- Document:
● ● ●
Mohamed Aly Thiam : « Nous voulons d’une Constitution neutre reflétant les aspirations du peuple… »
CONAKRY-Les regards sont désormais tournés vers le Conseil Constitutionnel (CNT) après le débat d’Orientation Constitutionnelle. Cette étape qui a été bouclée en début juin va déboucher sur l’élaboration de la nouvelle Constitution qui sera soumise au Référendum. Où en est-on dans ce processus ? Qu’est-ce qui doit figurer dans le prochain texte fondamental ? Les craintes d’une constitution « taillée sur mesure » sont-elles fondées ? Pour en parler, Africaguinee.com a été reçu par le président de la Commission Constitution, lois organiques, administration publique et organisation judiciaire de l’organe législatif de la transition. L’honorable conseiller Mohamed Aly Thiam parle sans détours. Interview exclusive.
AAFRICAGUINEE.COM : Après le débat d’orientation Constitutionnel, à quel niveau se situe la rédaction de la nouvelle Constitution ?
MOHAMED ALY THIAM : La rédaction de la Constitution est un processus. Le débat d’orientation constitutionnelle, le symposium sur le constitutionnalisme, tout comme d’autres rencontres étaient les éléments qui préparaient cela. Le débat d’Orientation Constitutionnelle a fait l’objet de plusieurs contributions. Aujourd’hui nous sommes à l’étude et la synthèse de ces différentes contributions. Il faut savoir pour telle et telle proposition quelle est la majorité dans un sens et la minorité dans l’autre. Nous ne ferons pas un dégagement des statistiques mais nous ferons en sorte que nous sachions quelles sont les orientations en fonction des différentes propositions qui ont été faites sur chaque élément devant être contenu dans la Constitution.
Est-ce qu’on peut connaitre néanmoins les éléments clefs qu’on pourrait retrouver dans cette Constitution ?
● ● ●
- Travail demandé:
Transcrivez intégralement et sans la moindre modification l'entretien ci-dessus sur la nouvelle Constitution. Le listing ci-après est sans rapport avec l'entretien.

- Données fournies:
● ● ●
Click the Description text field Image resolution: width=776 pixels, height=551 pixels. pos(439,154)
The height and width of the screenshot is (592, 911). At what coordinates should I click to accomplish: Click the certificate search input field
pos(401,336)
● ● ●
- Corrigé détaillé:
Mohamed Aly Thiam : « Nous voulons d’une Constitution neutre reflétant les aspirations du peuple… »
CONAKRY-Les regards sont désormais tournés vers le Conseil Constitutionnel (CNT) après le débat d’Orientation Constitutionnelle. Cette étape qui a été bouclée en début juin va déboucher sur l’élaboration de la nouvelle Constitution qui sera soumise au Référendum. Où en est-on dans ce processus ? Qu’est-ce qui doit figurer dans le prochain texte fondamental ? Les craintes d’une constitution « taillée sur mesure » sont-elles fondées ? Pour en parler, Africaguinee.com a été reçu par le président de la Commission Constitution, lois organiques, administration publique et organisation judiciaire de l’organe législatif de la transition. L’honorable conseiller Mohamed Aly Thiam parle sans détours. Interview exclusive.
AAFRICAGUINEE.COM : Après le débat d’orientation Constitutionnel, à quel niveau se situe la rédaction de la nouvelle Constitution ?
MOHAMED ALY THIAM : La rédaction de la Constitution est un processus. Le débat d’orientation constitutionnelle, le symposium sur le constitutionnalisme, tout comme d’autres rencontres étaient les éléments qui préparaient cela. Le débat d’Orientation Constitutionnelle a fait l’objet de plusieurs contributions. Aujourd’hui nous sommes à l’étude et la synthèse de ces différentes contributions. Il faut savoir pour telle et telle proposition quelle est la majorité dans un sens et la minorité dans l’autre. Nous ne ferons pas un dégagement des statistiques mais nous ferons en sorte que nous sachions quelles sont les orientations en fonction des différentes propositions qui ont été faites sur chaque élément devant être contenu dans la Constitution.
Est-ce qu’on peut connaitre néanmoins les éléments clefs qu’on pourrait retrouver dans cette Constitution ?